Here, we take a deep dive into what causes GvHD, how it is diagnosed and treated, and the latest research about how to prevent it.
Graft vs. host disease is a life-threatening condition that may occur after an allogeneic stem cell transplant when the donor’s stem cells (graft) attack the patient’s (host’s) blood cells as foreign.
Around half of those undergoing hematopoietic stem cell transplants need to be treated for GvHD afterward, and roughly 10% ultimately die from it [*].
Broadly speaking, the treatments for GvHD focus on suppressing the patient’s immune response to the attack. But doctors want to ensure they don’t suppress the graft-versus-tumor (GvT) effect that comes from the donor’s stem cells fighting the disease the patient had the transplant for in the first place. In fact, patients who experience some GvHD are less likely to see their cancer return following a stem cell transplant [*].
At the same time, while GvHD can often be treated, it doesn’t guarantee that the transplant will succeed in treating the disease.
Graft versus Host Disease is categorized as acute or chronic by the patient’s symptoms and diagnostic tests, in tandem with the timing of when the symptoms arose after the transplant.
aGvHD is usually seen within the first 100 days after transplant and most often affects the skin, gastrointestinal (GI) tract, and liver. When these organs are affected later than 100 days, it may be categorized as late AGvHD.
cGvHD is usually seen within 1-2 years after transplant and, like aGvHD, can affect the skin, GI tract, liver as well as mouth, eyes, muscles, joints, and genitals.
Overlap Chronic GvHD (or Overlap syndrome) may occur at any time after transplant. It is diagnosed when the patient’s symptoms and tests indicate that they have both acute and chronic graft-versus-host disease [*].
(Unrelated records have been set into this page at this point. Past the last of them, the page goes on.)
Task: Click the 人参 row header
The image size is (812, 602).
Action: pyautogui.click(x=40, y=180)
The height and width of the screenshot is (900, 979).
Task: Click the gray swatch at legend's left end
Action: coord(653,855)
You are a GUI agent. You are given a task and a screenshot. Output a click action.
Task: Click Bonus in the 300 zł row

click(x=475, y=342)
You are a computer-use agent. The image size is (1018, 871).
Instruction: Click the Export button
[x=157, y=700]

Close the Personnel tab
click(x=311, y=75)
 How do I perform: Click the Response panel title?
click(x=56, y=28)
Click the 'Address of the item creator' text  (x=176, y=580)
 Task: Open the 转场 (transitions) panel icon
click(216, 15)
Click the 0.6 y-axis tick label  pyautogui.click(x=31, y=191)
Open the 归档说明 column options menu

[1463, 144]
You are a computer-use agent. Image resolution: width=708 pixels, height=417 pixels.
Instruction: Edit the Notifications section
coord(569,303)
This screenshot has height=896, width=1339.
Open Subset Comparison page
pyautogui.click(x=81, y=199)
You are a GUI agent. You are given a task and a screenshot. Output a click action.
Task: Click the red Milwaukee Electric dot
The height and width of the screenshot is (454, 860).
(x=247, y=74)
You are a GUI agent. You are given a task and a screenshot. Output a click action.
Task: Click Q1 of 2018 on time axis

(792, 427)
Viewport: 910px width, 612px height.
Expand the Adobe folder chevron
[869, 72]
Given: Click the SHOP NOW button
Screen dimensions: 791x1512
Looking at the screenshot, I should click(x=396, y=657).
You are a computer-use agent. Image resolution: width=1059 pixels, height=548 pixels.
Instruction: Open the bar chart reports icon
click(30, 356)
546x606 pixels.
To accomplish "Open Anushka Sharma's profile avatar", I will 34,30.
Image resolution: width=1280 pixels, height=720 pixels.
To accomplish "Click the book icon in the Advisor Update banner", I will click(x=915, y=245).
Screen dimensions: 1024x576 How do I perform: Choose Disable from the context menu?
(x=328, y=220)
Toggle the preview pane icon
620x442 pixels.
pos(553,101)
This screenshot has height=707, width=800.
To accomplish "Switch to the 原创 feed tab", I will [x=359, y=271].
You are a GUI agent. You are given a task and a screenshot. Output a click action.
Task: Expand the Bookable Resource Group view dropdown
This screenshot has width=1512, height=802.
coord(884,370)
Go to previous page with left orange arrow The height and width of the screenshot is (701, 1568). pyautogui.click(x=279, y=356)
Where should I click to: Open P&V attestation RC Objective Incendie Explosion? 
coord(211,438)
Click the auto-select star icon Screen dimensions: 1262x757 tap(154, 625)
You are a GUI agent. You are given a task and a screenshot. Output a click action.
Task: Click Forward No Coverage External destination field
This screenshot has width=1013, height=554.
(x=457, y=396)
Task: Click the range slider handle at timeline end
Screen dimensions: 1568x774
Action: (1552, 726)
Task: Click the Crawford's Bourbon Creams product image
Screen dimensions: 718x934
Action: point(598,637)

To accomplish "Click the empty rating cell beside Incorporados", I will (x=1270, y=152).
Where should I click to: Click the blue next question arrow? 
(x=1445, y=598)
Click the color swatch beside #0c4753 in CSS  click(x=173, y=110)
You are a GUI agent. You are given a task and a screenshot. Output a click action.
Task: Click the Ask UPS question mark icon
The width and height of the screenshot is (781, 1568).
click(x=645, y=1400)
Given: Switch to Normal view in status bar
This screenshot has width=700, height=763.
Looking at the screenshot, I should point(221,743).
The symptoms of GvHD can vary widely based on the severity of the disease. Chronic GvHD affects more organs than acute, but the acute symptoms can be more intense.
About half of the patients who have experienced Acute GvHD will develop Chronic GvHD [*].
Early detection and treatment can limit the severity of GvHD and improve long-term outcomes. Patients who have had stem cell transplants should talk to their transplant team immediately if they are experiencing any of these symptoms commonly seen in patients with GvHD [*][*]:
GvHD is caused by the donor’s stem cells attacking the host’s cells as foreign invaders. This occurs because of a protein on the surface of nearly all cells called human leukocyte antigen (HLA). HLAs are programmed to recognize compatible proteins and attack foreign ones. They help identify bacteria and viruses and signal your immune system to take action to destroy invaders and not your own healthy cells.
After the stem cell transplant, when the donor’s stem cells proliferate into new blood cells in the patient’s body, they carry the donor’s HLAs. When the patient’s HLA type isn’t close enough to the donor’s, the donor’s cells will go on the attack against the recipient’s immunocompromised system.
Each person’s HLA is unique, except for identical twins. HLA typing is far more complicated than blood typing, though it is performed with a simple blood draw or cheek swab. There are six major antigens essential for immune responses, and 1-1,543 alleles for each of these six loci [*]. Transplant research studies have identified 10 alleles in 5 HLA loci — HLA-A, -B, -C, -DRB1, and -DQB1 — as the most important ones to match to avoid GvHD.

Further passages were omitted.